Solved – Structural equation modelling: model selection

aicmodel selectionstructural-equation-modeling

I am currently trying to fit a structural equation model in R with the Lavaan package. I have this model that fits my data pretty good. This model is what I consider the full model, it has all paths that theoretically make sense. The CFI, RMSEA, SRMR are all within an acceptable range and the X2 is not significant so it seems that the model fits my data well.

There are however, some paths that are not significant. If i leave these non-significant paths out my model fits the data even better.

My problem is now that I am a little bit confused about model selection. Most things that I read about this are a bit vague. Some say that you should modify the full model as less as possible. As my full model is a good fit I could keep it as it is. Others say that I should remove the non-significant paths and compare the models with a likelihood ratio test, AIC, AICc or BIC scores. If I remove the non-significant paths from my model the estimates don't change very drastically but the AICc ends up 15 points lower which would mean that the reduced model is better.

If I would use the AICc scores to select my model shouldn't I than compare all possible combinations of models and select the best or even calculate an averaged model?

The question is, how should I select my final model (unchanged full model, AICc,…)?

Best Answer

(I could not comment yet so I post as an answer...)

I read many paper that used SEM, here is what I have observed from the papers:

  1. Parsimony is better. If you are using SEM as EFA, usually people remove non-sig. path to keep the model simpler.
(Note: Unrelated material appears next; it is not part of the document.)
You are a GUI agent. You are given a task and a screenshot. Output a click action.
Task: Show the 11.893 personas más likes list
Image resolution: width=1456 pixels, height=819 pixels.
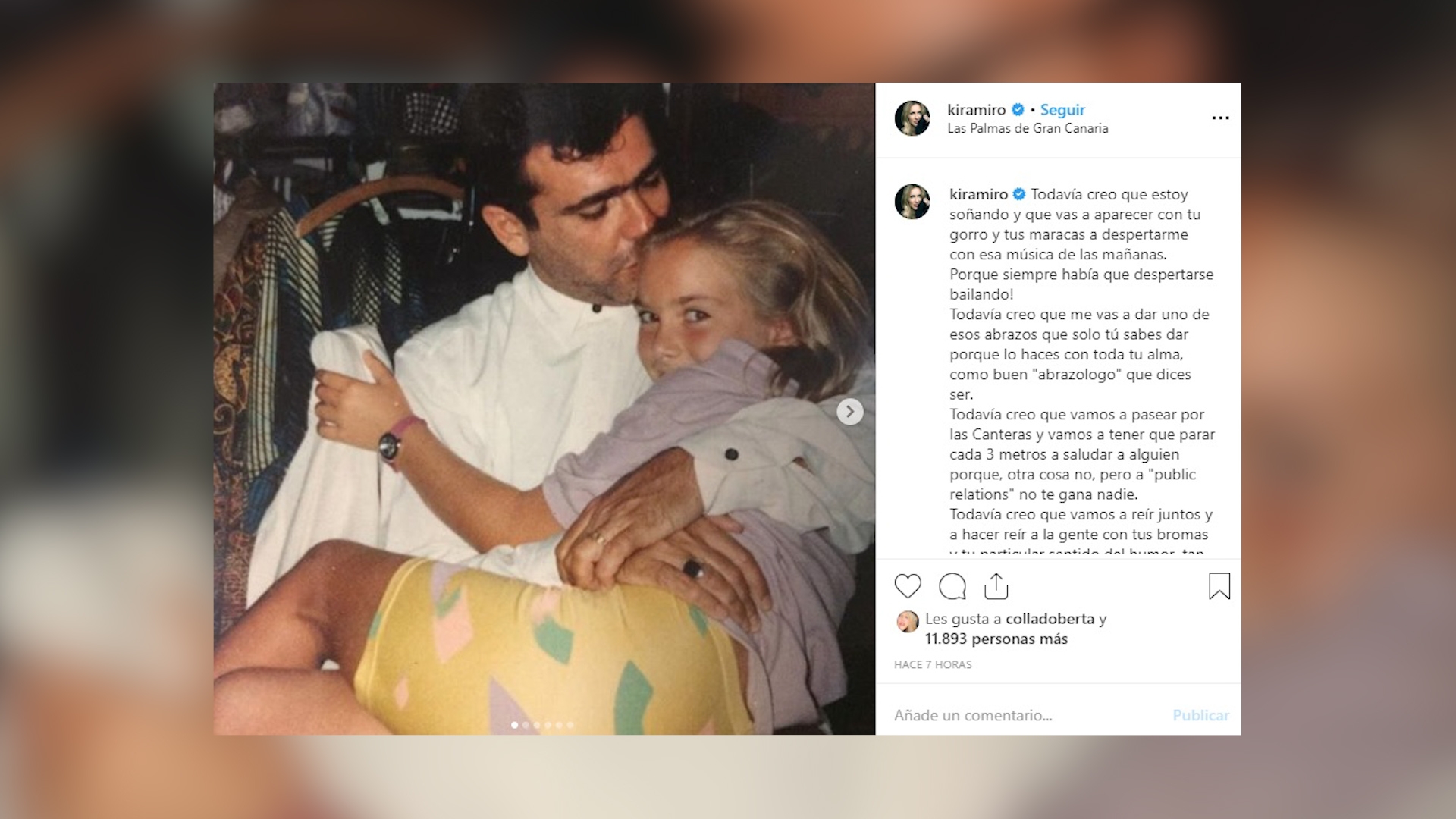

  2. But if your model contain something that in your field have always been found to be sig. and your model, due to other variables, suggested otherwise. They will report the model with the non-sig. path, and then explore what the supposed sig. path is insignificant. Then usually they will run another SEM without that insig. path and compare the fit indices again.

  3. And yes not just the AICs or BICS, even the fit indices (RMSEA, CFI or chi-sq) very often contradict each other, some authors would report only those support what they did (which I dislike), others would compare everything and explain their decision, either it is more 'theory driven' or 'parsimony'.